**** Brano fornito

L'opinione dei detenuti

 

Uscire dal carcere senza rete di salvataggio

a cura della Redazione di Ristretti Orizzonti

 

Mattino di Padova, rubrica "Lettere dal carcere", 27 agosto 2007

 

 

Di questi tempi, un anno fa, mentre sui giornali imperversavano le polemiche sull’indulto, associazioni di volontariato ed enti locali cercavano di far fronte alle difficoltà di chi usciva dal carcere senza una «rete di salvataggio». Oggi bisognerebbe avere il coraggio di dire che l’ indulto non è stato affatto la catastrofe annunciata, per molti è stata la possibilità di sperare che ci possa essere l’opportunità di provare a ripartire perché è la società libera che ti invita a farlo. Quello che bisognerebbe far capire ora è che un utilizzo serio delle misure alternative è più efficace e meno costoso del tenere semplicemente la gente in galera: le testimonianze che seguono raccontano proprio di questo, di quanto è importante e delicato il momento di passaggio tra il dentro e il fuori.

 

La vera fatica comincia a fine pena

 

Sono diversi i modi di reagire ad un periodo di privazione della libertà: si può restare in branda a fantasticare, c’è chi ne approfitta per andare a scuola, chi si impegna in qualche attività. La realtà è che fuori il mondo va avanti veloce, mentre dentro il mondo sembra fermo, statico, e simile rischia di diventare la vita di chi si trova chiuso in gabbia con la sola televisione a ricordargli che fuori c’è un’altra vita. E dopo il carcere cosa fare?

Il carcere non è mai stato il luogo della crescita personale in funzione di un diverso rapporto con la società. Esiste solo la capacità individuale di trasformare il tempo dietro le sbarre in una possibilità di rielaborazione di sé, di verifica della propria storia, di ipotesi di cambiamento. Ma questo presuppone degli stimoli che il regime carcerario fatica a dare. In questo quadro il giorno dell’uscita diventa velocemente uno scontro frontale con se stessi e con gli altri. Anche il proprio fisico fatica a riprendere ritmi, rumori, distanze, odori. Gli affetti, la sessualità, le amicizie sembrano spariti. Per moltissimi poi non c’è una rete di relazioni che ti facciano sentire il nuovo stato di persona libera come realmente differente dall’isolamento vissuto per l’ultimo periodo della tua vita.

Nei confronti di chi ha scontato una pena c’è sempre una diffidenza, che rende tutto più complicato, tranne riprendere la vecchia strada, di cui conosciamo la triste destinazione, che però ti garantisce relazioni, soldi e un’identità chiara. La questione del reinserimento dopo il carcere rimane un tema discusso su cui tanti luoghi comuni la fanno da padrone. Io credo per esempio che il paradigma libertà - casa - lavoro sia quanto di più illusorio si possa immaginare per consentire ad una persona di tornare in libertà, e rimanerci ovviamente.

********
**** Dati forniti

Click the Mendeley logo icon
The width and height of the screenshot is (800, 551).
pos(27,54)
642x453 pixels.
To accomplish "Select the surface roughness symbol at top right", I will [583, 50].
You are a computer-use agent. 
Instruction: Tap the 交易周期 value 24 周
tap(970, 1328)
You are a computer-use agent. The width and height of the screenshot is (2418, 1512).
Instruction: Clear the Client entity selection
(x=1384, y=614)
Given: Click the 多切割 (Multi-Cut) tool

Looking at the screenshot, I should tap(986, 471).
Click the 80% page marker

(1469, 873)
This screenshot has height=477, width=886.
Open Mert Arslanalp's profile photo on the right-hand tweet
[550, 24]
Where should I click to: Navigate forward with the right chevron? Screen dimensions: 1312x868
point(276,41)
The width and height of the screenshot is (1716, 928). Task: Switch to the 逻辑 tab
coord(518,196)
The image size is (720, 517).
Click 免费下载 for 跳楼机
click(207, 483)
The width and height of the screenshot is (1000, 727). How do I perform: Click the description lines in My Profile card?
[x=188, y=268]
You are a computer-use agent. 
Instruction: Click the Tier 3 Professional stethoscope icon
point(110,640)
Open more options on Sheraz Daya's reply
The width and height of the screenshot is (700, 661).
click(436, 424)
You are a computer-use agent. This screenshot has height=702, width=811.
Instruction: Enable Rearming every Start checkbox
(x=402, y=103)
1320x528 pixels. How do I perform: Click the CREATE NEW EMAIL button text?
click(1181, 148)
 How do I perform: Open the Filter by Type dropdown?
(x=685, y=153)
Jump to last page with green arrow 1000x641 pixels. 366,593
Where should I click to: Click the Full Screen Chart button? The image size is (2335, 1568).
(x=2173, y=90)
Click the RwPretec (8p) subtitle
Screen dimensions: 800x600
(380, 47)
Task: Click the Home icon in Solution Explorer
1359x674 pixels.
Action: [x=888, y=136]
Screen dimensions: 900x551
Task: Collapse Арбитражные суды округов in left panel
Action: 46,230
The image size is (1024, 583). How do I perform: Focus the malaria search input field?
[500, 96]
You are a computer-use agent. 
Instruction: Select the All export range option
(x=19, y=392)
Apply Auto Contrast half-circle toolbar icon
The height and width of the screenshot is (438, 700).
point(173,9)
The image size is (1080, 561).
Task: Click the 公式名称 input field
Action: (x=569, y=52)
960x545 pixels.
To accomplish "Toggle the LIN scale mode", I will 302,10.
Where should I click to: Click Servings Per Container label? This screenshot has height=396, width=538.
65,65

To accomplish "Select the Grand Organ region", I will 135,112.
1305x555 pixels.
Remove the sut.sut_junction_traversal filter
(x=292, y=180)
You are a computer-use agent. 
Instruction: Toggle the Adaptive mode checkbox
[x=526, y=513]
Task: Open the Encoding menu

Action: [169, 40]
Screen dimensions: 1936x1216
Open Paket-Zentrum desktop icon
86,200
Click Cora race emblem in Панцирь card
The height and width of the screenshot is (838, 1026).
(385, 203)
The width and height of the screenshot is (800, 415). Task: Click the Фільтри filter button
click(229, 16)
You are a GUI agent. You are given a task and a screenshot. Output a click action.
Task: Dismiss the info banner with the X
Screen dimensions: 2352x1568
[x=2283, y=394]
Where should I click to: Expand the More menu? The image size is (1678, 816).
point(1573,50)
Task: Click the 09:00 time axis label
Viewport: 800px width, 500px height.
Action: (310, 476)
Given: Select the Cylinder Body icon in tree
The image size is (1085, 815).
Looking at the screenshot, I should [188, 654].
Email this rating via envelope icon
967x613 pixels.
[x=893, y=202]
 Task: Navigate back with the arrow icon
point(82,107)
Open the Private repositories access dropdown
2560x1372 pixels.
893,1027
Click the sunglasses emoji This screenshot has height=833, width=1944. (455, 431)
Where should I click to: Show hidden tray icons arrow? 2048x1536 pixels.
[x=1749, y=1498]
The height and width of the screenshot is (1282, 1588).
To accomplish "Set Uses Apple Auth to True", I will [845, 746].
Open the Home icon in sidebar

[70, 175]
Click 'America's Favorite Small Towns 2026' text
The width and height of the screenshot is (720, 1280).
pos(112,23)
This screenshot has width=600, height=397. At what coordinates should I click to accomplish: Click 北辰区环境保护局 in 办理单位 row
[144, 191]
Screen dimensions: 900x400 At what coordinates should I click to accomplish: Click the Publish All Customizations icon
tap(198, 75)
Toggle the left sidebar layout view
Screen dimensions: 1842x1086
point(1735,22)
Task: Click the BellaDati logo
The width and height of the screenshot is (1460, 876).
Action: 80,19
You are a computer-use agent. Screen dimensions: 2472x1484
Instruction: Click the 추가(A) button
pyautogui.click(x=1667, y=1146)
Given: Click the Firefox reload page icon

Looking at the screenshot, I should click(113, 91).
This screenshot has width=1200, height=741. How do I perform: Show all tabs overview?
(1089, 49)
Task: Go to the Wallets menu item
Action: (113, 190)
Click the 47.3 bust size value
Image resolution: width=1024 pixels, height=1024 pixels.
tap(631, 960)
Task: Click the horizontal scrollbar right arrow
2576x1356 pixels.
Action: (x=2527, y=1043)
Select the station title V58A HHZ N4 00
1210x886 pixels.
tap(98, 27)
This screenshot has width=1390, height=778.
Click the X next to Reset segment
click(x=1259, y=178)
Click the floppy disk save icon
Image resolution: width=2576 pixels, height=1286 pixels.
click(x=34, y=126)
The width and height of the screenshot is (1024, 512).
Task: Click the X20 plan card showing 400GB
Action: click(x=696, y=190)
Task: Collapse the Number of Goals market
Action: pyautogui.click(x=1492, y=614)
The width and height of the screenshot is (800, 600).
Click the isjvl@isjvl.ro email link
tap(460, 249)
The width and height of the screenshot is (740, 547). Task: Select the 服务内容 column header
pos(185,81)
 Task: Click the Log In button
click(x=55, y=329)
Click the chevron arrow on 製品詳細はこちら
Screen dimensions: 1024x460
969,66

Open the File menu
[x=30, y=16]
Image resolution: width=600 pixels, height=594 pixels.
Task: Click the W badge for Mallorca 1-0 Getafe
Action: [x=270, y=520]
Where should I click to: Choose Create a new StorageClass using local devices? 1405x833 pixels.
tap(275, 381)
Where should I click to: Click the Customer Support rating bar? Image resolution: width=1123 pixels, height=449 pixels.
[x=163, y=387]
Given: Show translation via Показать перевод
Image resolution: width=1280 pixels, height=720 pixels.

********

▶ Consegna 1
Riscrivi il brano sull'uscita dal carcere, tutto quanto va da "Mattino di Padova, rubrica" giù fino a "e il fuori.", sostituendo "galera" con "prigione".
▶ Consegna 2
Rispondi a queste domande sul brano sull'uscita dal carcere.
(a) Su quale quotidiano, in quale rubrica e in quale data è stato pubblicato?
(b) Che cosa ricorda a chi è chiuso in gabbia che fuori c'è un'altra vita?
(c) Quale paradigma l'autore considera quanto di più illusorio si possa immaginare?

▶ Risposta scritta 1
Mattino di Padova, rubrica "Lettere dal carcere", 27 agosto 2007

 

 

Di questi tempi, un anno fa, mentre sui giornali imperversavano le polemiche sull’indulto, associazioni di volontariato ed enti locali cercavano di far fronte alle difficoltà di chi usciva dal carcere senza una «rete di salvataggio». Oggi bisognerebbe avere il coraggio di dire che l’ indulto non è stato affatto la catastrofe annunciata, per molti è stata la possibilità di sperare che ci possa essere l’opportunità di provare a ripartire perché è la società libera che ti invita a farlo. Quello che bisognerebbe far capire ora è che un utilizzo serio delle misure alternative è più efficace e meno costoso del tenere semplicemente la gente in prigione: le testimonianze che seguono raccontano proprio di questo, di quanto è importante e delicato il momento di passaggio tra il dentro e il fuori.

▶ Risposta scritta 2
(a) Sul Mattino di Padova, nella rubrica "Lettere dal carcere", il 27 agosto 2007.
(b) La sola televisione.
(c) Il paradigma libertà - casa - lavoro.